本文:
⑤ わたしは全く知らなかったのですが、アメリカでは1986年には固有安全性を持った原子炉・統合型高速炉(IFR)が開発されており、映画ではその過酷事故実験で全電源喪失状態を自動的にクリアする感動的なシーンを紹介しています。目を瞠る映像です。この開発がそのまま続けられればよかったのですが、時の米民主党政権が反原発主義により開発を中止しました。
今、世界では、上述の統合型高速炉(IFR)、小型モジュラー炉(SMR)、ナトリウム冷却高速炉(SFR)など、優れた安全性を備えた次世代原子炉の開発が着々と進められていること、そしてこれにわが国の技術者が参加していることをきちっと認識しておく必要があります。
原子力技術は基盤技術です。基盤技術は国民の貴重な財産であり、国家として、国民として、継承、発展させていかねばなりません。基盤技術は可能性を無限に秘めており、中止したり廃止すべきものではないのです。多くの企業人は経験的にそのことを知っています。
そのためにも、今、原子力に携わる学生や学者、研究者や技術者を離散させたり、未来の展望を無くさせてはなりません。また、彼らが不当な偏見や差別を受けるようにならないよう細心の配慮をすべきでしょう。特にマスコミにはそう願いたいもの。

データ:
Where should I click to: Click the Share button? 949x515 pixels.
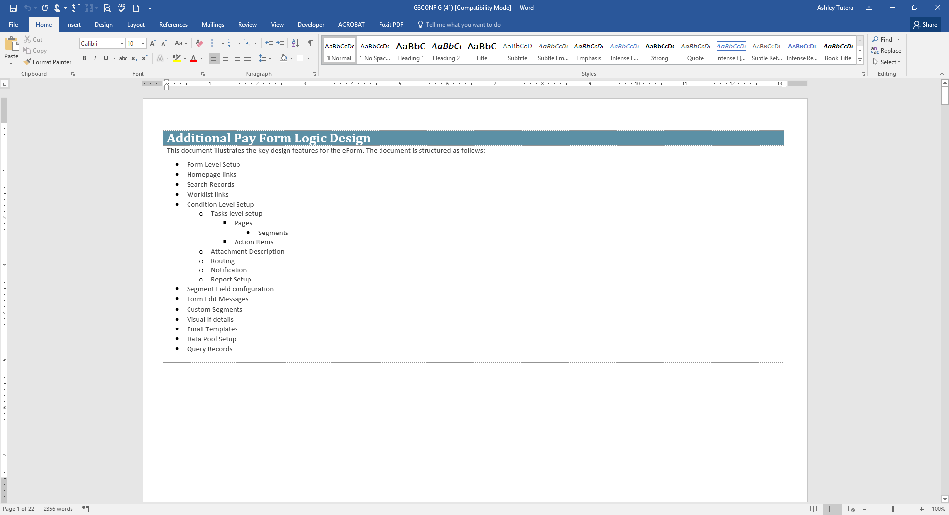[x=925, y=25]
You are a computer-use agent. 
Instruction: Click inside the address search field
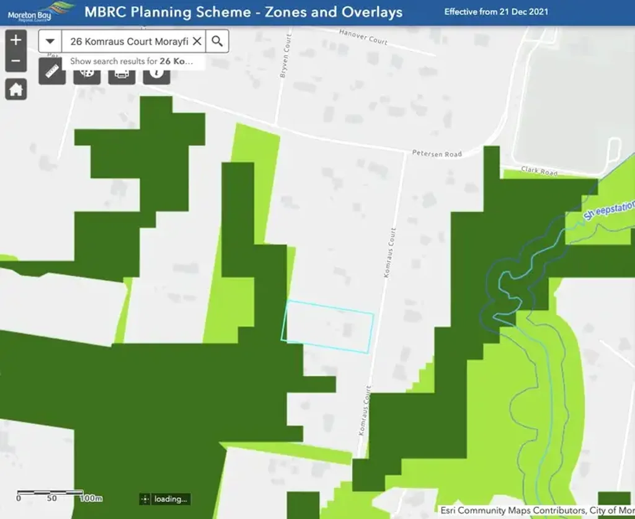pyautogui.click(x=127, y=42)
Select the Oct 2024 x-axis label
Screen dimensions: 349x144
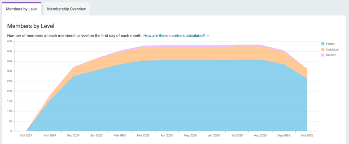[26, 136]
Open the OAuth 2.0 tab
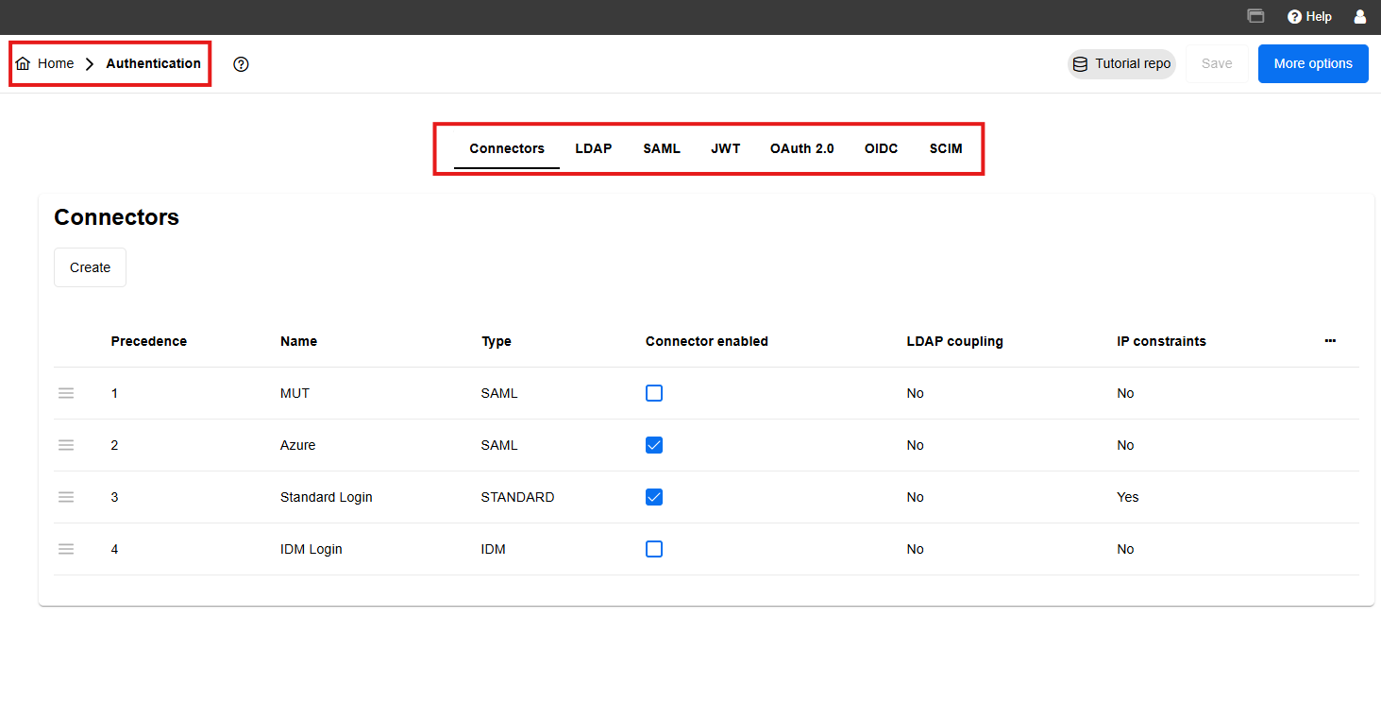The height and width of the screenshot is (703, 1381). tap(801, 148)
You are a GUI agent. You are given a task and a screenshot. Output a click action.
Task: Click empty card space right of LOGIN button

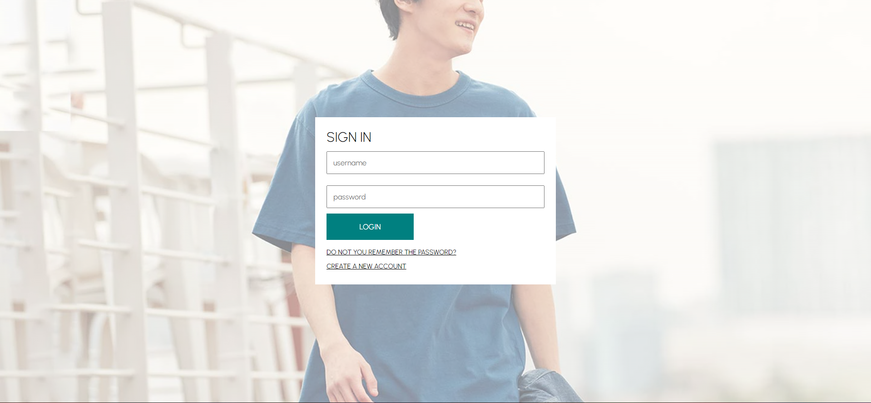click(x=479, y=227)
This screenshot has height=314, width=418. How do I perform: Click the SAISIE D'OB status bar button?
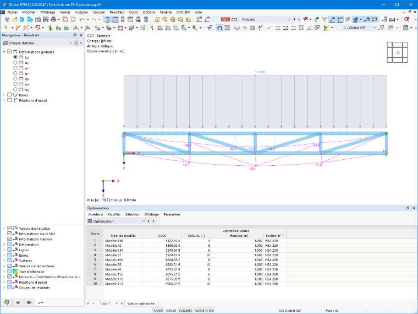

情報の活用:
1. 本文の「⑤ わたしは全く知らなかった」から「的にそのことを知っています。」までを、両端も含めてそのまま再掲してください。
2. 本文によると、アメリカで統合型高速炉(IFR)の開発が中止されたのはなぜか。
3. 本文で、開発が進められている次世代原子炉として挙げられているものをすべて書け。

設問別の解答:
1.
⑤ わたしは全く知らなかったのですが、アメリカでは1986年には固有安全性を持った原子炉・統合型高速炉(IFR)が開発されており、映画ではその過酷事故実験で全電源喪失状態を自動的にクリアする感動的なシーンを紹介しています。目を瞠る映像です。この開発がそのまま続けられればよかったのですが、時の米民主党政権が反原発主義により開発を中止しました。
今、世界では、上述の統合型高速炉(IFR)、小型モジュラー炉(SMR)、ナトリウム冷却高速炉(SFR)など、優れた安全性を備えた次世代原子炉の開発が着々と進められていること、そしてこれにわが国の技術者が参加していることをきちっと認識しておく必要があります。
原子力技術は基盤技術です。基盤技術は国民の貴重な財産であり、国家として、国民として、継承、発展させていかねばなりません。基盤技術は可能性を無限に秘めており、中止したり廃止すべきものではないのです。多くの企業人は経験的にそのことを知っています。

2. 時の米民主党政権が反原発主義によって開発を中止したため。

3. 統合型高速炉(IFR)、小型モジュラー炉(SMR)、ナトリウム冷却高速炉(SFR)